The world’s most valuable and dominant internet companies are based in the US, but the country’s unproductive legislators and business-friendly courts have effectively outsourced the regulation of technology giants to the EU. That has given enormous power to Didier Reynders, the European Commissioner for Justice, who is responsible for drafting and enforcing laws that apply in the bloc of 27 countries. After nearly four years in the service, he is tired of hearing big talk from the US with little action.
Ahead of his latest round of semi-annual meetings with US officials, including Attorney General Merrick Garland in Washington, D.C., tomorrow, Reynders told WIRED why the US should finally act, where an investigation into ChatGPT is headed, and why he made controversial comments about one of the world’s most prominent privacy activists. His bicoastal tour started with a Waymo robotaxi ride through San Francisco (he gave it a rave review) and included meetings with Google and California’s privacy czar.

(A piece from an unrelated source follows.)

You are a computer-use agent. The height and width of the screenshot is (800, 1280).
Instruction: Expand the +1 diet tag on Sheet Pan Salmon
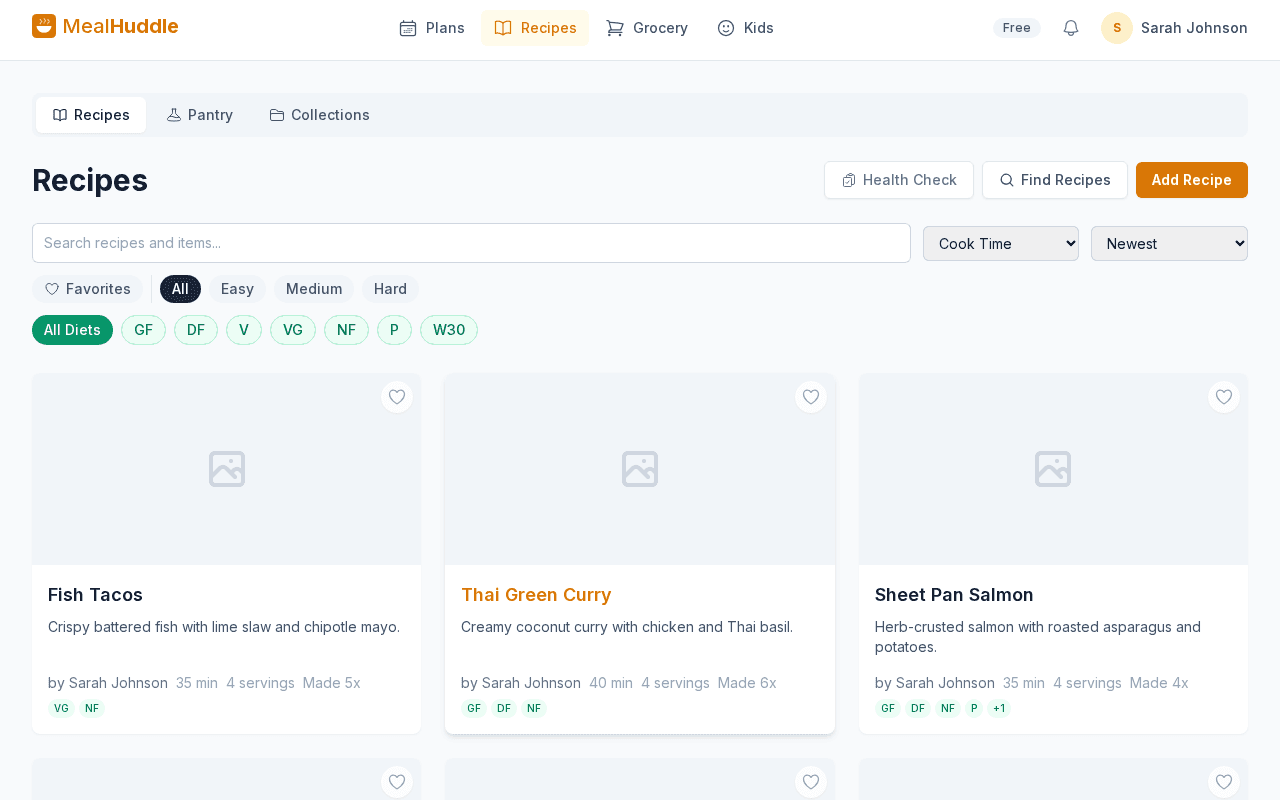click(998, 707)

On the cost of inaction in the US
It’s been five years since the EU’s strict privacy law, the GDPR, came into effect, giving Europeans new rights to protect and control their data. Reynders has heard a series of proposals on how the US could follow suit, including from Meta CEO Mark Zuckerberg and other tech executives, Facebook whistleblowers, and members of Congress and federal officials. But he says there has been no “real follow-up.”
Although the US Federal Trade Commission has reached settlements with technology companies that demand careful handling of user data under penalty of fines, Reynders is cautious about their power. “I’m not saying this is nothing,” he says, but they lack the law that paves the way for more painful fines or lawsuits. “Enforcement is essential,” says Reynders. “And that’s the discussion we’re having with the US authorities.”
Now Reynders fears history repeating itself with AI regulation, leaving this powerful category of technology unchecked. Tech leaders like Sam Altman, CEO of ChatGPT developer OpenAI, say they want new safeguards, but it seems unlikely that US lawmakers will pass new laws.
“If you have a common approach in the US and the EU, we have the capacity to set up an international standard,” says Reynders. But if the EU’s upcoming AI law doesn’t align with US rules on AI, it will be harder to ask tech giants to fully comply with the rules and change the way the industry works. “If you go it alone, like with the GDPR, it takes some time and it slowly spreads to other continents,” he says. “With real action on the US side, together, it will be easier.”
About ChatGPT’s data gobbling and policy lobbying
ChatGPT is in the crosshairs of both privacy and AI-specific regulatory efforts.
OpenAI updated its privacy options and disclosures in April after Italy’s data protection authority temporarily blocked ChatGPT, but the conclusions of a full investigation into the company’s GDPR compliance are due in October, the country’s regulator says. And an EU-wide data protection task force expects common principles for all member states on how to deal with ChatGPT by the end of the year, says Reynders. All of that could force OpenAI to make further tweaks to its chatbot’s data collection and retention.
More broadly, while OpenAI’s Altman has supported calls for new rules for AI systems, he has also expressed concerns about over-regulation. In May, headlines thundered that he had threatened to withdraw services from the EU. Altman has said his comments have been taken out of context and that he wants to help shape policy.
Reynders says Altman has a significant business incentive to make amends with the EU, which has about 100 million more inhabitants than the US. “We have asked that all key actors be involved in the discussions,” says Reynders. “We want to know what their concerns are and see if we can solve them in legislation.” He emphasizes that OpenAI should not be afraid of new AI rules. “I have seen the origins of OpenAI. It’s about the same idea: developing new technologies, but for the better,” says Reynders.